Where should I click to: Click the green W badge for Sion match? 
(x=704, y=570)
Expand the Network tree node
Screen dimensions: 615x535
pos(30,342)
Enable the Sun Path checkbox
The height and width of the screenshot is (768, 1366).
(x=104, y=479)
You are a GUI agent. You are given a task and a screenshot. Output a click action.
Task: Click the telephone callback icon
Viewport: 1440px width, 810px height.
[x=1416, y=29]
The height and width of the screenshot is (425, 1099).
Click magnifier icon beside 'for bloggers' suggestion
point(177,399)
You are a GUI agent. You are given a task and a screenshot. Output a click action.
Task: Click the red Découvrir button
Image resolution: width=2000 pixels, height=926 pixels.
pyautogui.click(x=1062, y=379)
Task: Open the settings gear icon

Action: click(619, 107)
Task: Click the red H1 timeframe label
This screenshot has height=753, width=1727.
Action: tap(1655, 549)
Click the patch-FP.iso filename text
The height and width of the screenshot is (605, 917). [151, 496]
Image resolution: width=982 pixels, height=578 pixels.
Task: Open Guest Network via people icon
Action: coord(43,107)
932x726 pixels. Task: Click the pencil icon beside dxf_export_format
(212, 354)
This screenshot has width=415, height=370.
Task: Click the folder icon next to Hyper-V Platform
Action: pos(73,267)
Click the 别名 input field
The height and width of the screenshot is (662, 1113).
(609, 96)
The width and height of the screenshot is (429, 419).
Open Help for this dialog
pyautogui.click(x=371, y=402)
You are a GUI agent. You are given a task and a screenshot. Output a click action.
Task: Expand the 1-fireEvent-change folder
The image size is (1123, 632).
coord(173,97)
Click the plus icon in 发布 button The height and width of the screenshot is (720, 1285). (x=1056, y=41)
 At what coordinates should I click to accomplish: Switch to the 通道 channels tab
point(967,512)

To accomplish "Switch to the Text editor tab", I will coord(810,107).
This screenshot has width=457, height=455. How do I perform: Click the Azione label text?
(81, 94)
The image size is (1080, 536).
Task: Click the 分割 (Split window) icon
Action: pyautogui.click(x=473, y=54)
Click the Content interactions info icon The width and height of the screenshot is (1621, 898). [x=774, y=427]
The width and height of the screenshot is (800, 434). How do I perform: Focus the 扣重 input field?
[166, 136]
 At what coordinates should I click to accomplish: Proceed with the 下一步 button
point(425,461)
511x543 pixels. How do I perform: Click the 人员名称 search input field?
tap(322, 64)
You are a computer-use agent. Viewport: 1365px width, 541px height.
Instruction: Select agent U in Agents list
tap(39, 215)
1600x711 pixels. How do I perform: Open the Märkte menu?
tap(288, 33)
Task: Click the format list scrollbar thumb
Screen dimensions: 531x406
*-*-*
Exercise details:
The full listing should be duplicated exactly, line by line.

Your solution:
Where should I click to: Click the green W badge for Sion match? 
(x=704, y=570)
Expand the Network tree node
Screen dimensions: 615x535
pos(30,342)
Enable the Sun Path checkbox
The height and width of the screenshot is (768, 1366).
(x=104, y=479)
You are a GUI agent. You are given a task and a screenshot. Output a click action.
Task: Click the telephone callback icon
Viewport: 1440px width, 810px height.
[x=1416, y=29]
The height and width of the screenshot is (425, 1099).
Click magnifier icon beside 'for bloggers' suggestion
point(177,399)
You are a GUI agent. You are given a task and a screenshot. Output a click action.
Task: Click the red Découvrir button
Image resolution: width=2000 pixels, height=926 pixels.
pyautogui.click(x=1062, y=379)
Task: Open the settings gear icon

Action: click(619, 107)
Task: Click the red H1 timeframe label
This screenshot has height=753, width=1727.
Action: tap(1655, 549)
Click the patch-FP.iso filename text
The height and width of the screenshot is (605, 917). [151, 496]
Image resolution: width=982 pixels, height=578 pixels.
Task: Open Guest Network via people icon
Action: coord(43,107)
932x726 pixels. Task: Click the pencil icon beside dxf_export_format
(212, 354)
This screenshot has width=415, height=370.
Task: Click the folder icon next to Hyper-V Platform
Action: pos(73,267)
Click the 别名 input field
The height and width of the screenshot is (662, 1113).
(609, 96)
The width and height of the screenshot is (429, 419).
Open Help for this dialog
pyautogui.click(x=371, y=402)
You are a GUI agent. You are given a task and a screenshot. Output a click action.
Task: Expand the 1-fireEvent-change folder
The image size is (1123, 632).
coord(173,97)
Click the plus icon in 发布 button The height and width of the screenshot is (720, 1285). (x=1056, y=41)
 At what coordinates should I click to accomplish: Switch to the 通道 channels tab
point(967,512)

To accomplish "Switch to the Text editor tab", I will coord(810,107).
This screenshot has width=457, height=455. How do I perform: Click the Azione label text?
(81, 94)
The image size is (1080, 536).
Task: Click the 分割 (Split window) icon
Action: pyautogui.click(x=473, y=54)
Click the Content interactions info icon The width and height of the screenshot is (1621, 898). [x=774, y=427]
The width and height of the screenshot is (800, 434). How do I perform: Focus the 扣重 input field?
[166, 136]
 At what coordinates should I click to accomplish: Proceed with the 下一步 button
point(425,461)
511x543 pixels. How do I perform: Click the 人员名称 search input field?
tap(322, 64)
You are a computer-use agent. Viewport: 1365px width, 541px height.
Instruction: Select agent U in Agents list
tap(39, 215)
1600x711 pixels. How do I perform: Open the Märkte menu?
tap(288, 33)
Task: Click the format list scrollbar thumb
Screen dimensions: 531x406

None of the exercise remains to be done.